O governo de Vladimir V. Putin, como de
resto sói acontecer na política, não apóia de
graça o combalido regime Assad. Desde
muito dispõe de base naval em Tartus, no Mediterrâneo Oriental, que lhe
proporciona as águas quentes e de utilizáveis o ano todo, que já não oferece o
Mar Negro. Se além disso, conseguir estabelecer base aeronaval em Latakia, um
pouco mais ao norte, também no Mediterrâneo oriental, a sua situação
estratégica melhoraria.
Assim, o apoio
de Putin a Damasco cresceria um tanto, embora, ao contrário de Obama com os
rebeldes sírios, Moscou tem apoiado de forma sustentada a Damasco. Com as novas
bondades de Bashar al-Assad essa
sustentação tenderá a aumentar. O ingresso de Moscou com mais vigor no cenário
sírio pode ser um complicador para o Ocidente, se este desejar impor zona de
exclusão aérea, o que provocaria problemas com o Estado russo, o qual embora
diminuído em relação à antiga URSS, continua a ser a segunda potência nuclear do mundo.
É difícil
determinar se esse esforço sustentado de Moscou não agrave problemas já
existentes, dada a queda nas cotações do petróleo (a matéria prima básica de
sua balança de exportações).

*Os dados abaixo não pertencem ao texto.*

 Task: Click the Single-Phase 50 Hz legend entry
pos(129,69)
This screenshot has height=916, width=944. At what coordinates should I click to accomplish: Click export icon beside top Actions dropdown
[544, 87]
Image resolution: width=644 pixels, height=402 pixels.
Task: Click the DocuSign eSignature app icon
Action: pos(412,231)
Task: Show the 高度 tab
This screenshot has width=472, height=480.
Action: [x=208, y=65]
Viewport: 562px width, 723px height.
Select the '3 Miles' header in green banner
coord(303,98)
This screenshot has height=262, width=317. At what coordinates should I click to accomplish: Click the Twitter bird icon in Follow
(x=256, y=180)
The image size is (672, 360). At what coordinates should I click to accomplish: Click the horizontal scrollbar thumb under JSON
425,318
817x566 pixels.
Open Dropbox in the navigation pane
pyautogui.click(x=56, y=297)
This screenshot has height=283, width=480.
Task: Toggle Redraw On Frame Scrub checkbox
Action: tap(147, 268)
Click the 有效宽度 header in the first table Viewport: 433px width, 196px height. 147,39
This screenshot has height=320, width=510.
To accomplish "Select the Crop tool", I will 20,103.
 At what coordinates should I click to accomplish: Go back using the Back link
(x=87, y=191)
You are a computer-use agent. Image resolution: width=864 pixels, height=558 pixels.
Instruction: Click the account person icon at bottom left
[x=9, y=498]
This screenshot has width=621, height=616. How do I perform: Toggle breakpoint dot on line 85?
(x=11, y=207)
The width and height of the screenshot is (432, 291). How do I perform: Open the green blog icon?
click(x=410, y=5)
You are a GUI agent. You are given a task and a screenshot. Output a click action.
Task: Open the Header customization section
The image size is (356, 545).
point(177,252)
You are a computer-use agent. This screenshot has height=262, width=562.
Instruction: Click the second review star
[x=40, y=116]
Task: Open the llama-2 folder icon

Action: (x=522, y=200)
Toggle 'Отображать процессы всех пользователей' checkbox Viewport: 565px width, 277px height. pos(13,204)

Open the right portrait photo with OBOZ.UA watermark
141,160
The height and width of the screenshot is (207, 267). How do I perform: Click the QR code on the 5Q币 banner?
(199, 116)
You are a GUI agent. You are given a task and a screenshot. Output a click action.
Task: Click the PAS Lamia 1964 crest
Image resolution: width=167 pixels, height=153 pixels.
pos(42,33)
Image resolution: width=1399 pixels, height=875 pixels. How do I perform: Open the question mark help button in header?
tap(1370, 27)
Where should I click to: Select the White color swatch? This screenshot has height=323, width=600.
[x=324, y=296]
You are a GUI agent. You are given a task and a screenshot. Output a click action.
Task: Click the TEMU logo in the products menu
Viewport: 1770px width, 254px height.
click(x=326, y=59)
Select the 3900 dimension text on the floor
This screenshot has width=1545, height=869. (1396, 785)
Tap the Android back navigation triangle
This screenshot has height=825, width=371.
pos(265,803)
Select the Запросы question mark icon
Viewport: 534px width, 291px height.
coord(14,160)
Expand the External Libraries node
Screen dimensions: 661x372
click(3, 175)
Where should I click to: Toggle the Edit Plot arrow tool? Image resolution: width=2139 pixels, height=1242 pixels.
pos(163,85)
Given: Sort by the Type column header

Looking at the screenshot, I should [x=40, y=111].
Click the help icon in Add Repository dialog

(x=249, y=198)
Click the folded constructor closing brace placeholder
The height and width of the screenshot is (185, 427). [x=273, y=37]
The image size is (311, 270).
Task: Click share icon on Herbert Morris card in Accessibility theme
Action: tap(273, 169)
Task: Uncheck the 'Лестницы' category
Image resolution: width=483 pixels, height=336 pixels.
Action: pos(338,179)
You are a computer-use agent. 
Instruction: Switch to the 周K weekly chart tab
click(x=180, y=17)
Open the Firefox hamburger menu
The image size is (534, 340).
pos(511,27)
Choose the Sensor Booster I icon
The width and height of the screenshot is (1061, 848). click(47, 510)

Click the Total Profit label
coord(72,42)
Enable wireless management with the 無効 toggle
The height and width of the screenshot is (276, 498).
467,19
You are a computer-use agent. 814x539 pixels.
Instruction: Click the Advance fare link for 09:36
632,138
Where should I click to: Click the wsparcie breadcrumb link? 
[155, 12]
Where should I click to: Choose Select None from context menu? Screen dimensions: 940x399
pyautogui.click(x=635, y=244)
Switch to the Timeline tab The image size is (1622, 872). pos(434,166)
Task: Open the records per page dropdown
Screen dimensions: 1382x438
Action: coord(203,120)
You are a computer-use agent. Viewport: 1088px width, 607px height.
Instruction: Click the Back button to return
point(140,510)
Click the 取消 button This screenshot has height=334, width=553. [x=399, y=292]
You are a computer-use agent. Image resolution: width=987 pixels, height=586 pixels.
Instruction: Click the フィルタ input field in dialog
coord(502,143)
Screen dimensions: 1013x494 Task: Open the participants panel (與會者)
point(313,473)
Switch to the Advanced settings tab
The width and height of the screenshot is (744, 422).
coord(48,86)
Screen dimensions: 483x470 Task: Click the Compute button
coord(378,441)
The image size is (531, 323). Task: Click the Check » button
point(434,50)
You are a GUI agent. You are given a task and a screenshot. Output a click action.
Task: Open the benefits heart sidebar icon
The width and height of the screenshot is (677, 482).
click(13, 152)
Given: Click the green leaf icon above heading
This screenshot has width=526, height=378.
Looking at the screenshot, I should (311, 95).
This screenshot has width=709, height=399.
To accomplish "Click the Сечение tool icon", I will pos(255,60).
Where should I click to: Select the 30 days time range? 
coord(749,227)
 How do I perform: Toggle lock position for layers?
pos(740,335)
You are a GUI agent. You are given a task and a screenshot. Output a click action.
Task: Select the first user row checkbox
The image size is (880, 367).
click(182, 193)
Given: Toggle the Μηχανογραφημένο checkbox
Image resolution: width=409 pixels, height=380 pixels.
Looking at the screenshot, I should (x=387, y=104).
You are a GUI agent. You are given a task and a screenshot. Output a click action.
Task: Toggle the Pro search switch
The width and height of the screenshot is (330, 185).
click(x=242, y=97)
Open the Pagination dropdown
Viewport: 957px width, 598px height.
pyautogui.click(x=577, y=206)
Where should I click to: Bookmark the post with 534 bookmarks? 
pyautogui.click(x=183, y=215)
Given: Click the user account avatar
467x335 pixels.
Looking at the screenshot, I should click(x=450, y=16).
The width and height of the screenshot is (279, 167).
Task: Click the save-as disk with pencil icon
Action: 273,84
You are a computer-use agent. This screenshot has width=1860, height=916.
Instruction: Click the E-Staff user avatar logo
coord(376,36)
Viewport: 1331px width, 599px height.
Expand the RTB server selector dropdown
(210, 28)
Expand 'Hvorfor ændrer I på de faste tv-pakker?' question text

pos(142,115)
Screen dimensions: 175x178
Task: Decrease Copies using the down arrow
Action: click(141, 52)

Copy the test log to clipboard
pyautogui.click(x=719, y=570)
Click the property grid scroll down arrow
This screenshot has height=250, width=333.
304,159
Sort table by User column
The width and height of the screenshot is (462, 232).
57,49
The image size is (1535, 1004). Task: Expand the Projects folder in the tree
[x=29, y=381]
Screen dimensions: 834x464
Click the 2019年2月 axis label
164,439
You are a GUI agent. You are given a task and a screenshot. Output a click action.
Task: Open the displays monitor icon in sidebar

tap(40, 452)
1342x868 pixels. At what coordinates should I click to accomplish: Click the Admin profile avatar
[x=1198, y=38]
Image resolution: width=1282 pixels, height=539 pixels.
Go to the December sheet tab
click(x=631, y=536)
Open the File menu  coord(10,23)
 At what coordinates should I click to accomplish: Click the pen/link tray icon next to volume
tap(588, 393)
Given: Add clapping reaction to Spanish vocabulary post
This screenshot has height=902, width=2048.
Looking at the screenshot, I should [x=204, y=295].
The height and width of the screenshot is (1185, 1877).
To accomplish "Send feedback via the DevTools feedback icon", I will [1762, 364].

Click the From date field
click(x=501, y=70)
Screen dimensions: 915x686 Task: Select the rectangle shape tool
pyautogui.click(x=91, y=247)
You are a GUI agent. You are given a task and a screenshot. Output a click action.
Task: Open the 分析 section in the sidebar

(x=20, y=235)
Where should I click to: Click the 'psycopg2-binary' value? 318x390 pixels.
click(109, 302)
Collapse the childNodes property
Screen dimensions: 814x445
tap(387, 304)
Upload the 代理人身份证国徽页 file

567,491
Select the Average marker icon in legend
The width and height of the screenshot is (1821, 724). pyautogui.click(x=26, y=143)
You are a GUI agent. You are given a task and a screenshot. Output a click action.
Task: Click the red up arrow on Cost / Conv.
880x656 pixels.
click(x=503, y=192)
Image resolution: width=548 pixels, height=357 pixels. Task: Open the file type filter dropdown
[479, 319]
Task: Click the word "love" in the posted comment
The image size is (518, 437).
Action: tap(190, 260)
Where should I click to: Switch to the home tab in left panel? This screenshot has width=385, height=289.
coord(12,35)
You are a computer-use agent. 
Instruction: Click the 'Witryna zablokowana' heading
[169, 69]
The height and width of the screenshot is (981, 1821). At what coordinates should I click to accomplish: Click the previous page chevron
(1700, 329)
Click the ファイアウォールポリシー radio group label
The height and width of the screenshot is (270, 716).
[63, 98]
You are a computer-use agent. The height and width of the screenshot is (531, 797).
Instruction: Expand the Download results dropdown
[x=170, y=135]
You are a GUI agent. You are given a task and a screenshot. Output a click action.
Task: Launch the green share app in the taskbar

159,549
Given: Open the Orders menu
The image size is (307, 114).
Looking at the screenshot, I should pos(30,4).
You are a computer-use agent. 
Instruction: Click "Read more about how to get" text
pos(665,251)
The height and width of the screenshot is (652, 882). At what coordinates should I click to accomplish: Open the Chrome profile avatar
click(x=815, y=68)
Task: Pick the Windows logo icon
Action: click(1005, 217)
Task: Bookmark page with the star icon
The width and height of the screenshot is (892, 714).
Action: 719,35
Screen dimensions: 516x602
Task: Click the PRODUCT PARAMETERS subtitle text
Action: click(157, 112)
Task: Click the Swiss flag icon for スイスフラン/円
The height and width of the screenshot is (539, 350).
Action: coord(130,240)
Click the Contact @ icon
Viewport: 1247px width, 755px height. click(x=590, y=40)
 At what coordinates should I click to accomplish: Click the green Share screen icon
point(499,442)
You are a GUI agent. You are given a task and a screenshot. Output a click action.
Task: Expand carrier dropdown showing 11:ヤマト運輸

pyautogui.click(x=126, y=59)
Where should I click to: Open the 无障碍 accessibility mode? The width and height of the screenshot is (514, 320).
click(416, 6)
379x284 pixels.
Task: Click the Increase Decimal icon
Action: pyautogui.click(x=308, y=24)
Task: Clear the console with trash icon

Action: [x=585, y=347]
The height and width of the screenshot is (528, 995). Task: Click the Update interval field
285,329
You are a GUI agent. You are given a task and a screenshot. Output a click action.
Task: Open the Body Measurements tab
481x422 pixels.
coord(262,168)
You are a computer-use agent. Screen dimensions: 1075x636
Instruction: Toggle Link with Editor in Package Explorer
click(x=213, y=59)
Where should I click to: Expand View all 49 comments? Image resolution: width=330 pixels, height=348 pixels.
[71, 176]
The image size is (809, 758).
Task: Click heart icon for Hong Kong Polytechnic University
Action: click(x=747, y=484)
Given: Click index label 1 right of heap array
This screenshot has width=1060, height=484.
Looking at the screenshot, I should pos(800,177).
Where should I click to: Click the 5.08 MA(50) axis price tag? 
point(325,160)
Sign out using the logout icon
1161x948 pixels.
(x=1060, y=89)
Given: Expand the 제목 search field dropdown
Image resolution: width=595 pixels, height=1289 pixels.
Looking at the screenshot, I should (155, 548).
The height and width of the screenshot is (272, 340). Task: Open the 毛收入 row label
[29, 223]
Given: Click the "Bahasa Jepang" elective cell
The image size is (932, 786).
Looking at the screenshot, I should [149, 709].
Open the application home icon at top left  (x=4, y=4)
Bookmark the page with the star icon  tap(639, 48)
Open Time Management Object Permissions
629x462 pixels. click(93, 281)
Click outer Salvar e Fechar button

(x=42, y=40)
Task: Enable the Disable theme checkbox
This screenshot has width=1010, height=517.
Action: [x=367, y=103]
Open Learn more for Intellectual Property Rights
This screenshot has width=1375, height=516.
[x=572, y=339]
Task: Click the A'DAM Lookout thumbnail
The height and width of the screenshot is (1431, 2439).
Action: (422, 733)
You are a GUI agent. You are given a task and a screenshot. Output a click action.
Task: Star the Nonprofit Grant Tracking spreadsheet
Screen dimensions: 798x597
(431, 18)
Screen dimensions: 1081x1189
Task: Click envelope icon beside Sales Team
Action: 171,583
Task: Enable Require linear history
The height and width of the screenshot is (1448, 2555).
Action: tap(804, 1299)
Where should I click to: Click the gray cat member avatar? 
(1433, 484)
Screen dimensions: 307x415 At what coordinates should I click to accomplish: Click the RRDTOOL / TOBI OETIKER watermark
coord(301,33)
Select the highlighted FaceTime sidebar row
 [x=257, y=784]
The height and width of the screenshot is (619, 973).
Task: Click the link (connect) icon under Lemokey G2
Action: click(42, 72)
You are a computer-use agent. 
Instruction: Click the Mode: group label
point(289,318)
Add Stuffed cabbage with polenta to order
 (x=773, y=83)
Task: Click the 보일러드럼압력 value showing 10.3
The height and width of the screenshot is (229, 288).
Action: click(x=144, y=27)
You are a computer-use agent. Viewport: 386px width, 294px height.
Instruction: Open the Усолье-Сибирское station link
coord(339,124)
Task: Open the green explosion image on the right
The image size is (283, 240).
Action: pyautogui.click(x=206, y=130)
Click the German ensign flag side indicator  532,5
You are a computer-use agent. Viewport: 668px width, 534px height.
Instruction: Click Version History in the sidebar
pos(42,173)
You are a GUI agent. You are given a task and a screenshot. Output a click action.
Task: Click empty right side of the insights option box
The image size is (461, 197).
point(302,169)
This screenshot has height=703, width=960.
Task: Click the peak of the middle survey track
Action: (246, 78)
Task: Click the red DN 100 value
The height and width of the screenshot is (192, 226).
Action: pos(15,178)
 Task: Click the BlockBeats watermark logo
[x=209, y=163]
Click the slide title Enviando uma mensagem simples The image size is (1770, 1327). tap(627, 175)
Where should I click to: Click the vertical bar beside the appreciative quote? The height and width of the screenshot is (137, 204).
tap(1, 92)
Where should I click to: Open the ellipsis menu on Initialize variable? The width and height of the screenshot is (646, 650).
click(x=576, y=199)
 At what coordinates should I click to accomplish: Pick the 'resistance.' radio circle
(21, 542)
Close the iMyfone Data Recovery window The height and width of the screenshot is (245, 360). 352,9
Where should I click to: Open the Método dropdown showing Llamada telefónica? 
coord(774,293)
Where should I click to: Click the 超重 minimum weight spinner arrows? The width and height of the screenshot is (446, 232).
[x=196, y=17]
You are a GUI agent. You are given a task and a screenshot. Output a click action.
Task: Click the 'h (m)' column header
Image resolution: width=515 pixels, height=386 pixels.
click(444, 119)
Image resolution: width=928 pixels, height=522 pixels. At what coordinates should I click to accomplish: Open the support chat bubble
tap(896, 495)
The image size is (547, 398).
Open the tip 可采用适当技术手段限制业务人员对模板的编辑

Releva
notar, outrossim, que qualquer interferência na oferta de petróleo terá
consequências na elevação do presente baixo nível na cotação do barril de petróleo, um reflexo que
será acolhido com grande prazer por Moscou
Dado o sigilo
que cerca os entendimentos entre Damasco e Moscou, vale dizer, entre férrea
ditadura e regime autoritário, a evolução das relações entre os dois países
mostrará os contornos da nova aliança. Putin faz uma jogada de risco, porque
não sairá decerto de graça essa nova base no Mediterrâneo. A posição financeira de
Moscou dependerá estreitamente de como evolua a cotação do petróleo (o
principal produto na sua balança de exportações, junto com o gás). A economia
russa não é exatamente a fortaleza impregnável como quer fazer parecer a
habitual arrogância de gospodin Putin.
Aliás, mais passe o tempo – e com a pequena
diferença do arsenal nuclear – mais se assemelhe com a postura de Benito
Mussolini a atitude habitual do presidente Vladimir Putin. O problema com esse
tipo de regime atitudinário é que seus criadores acabem acreditando na própria
criação...
No entanto, se
conseguir estabilizar a situação síria, não será apenas Assad que agradecerá,
mas também a Europa Ocidental, com a eventual redução da migração do povo
sírio, que hoje constitui fator desestabilizante para os Estados afluentes
da União Européia.
Mas as coisas tendem a ser mais complicadas do que
parecem à primeira vista. Para trazer a ordem e relativa normalidade ao front sírio, duas condições carecem de
ser atendidas: (a) as facções guerrilheiras que aí vagueiam precisam ser dominadas e neutralizadas, assim
como as condições sanitárias recriadas para devolver àquele território um
mínimo de habitabilidade e segurança; e (b)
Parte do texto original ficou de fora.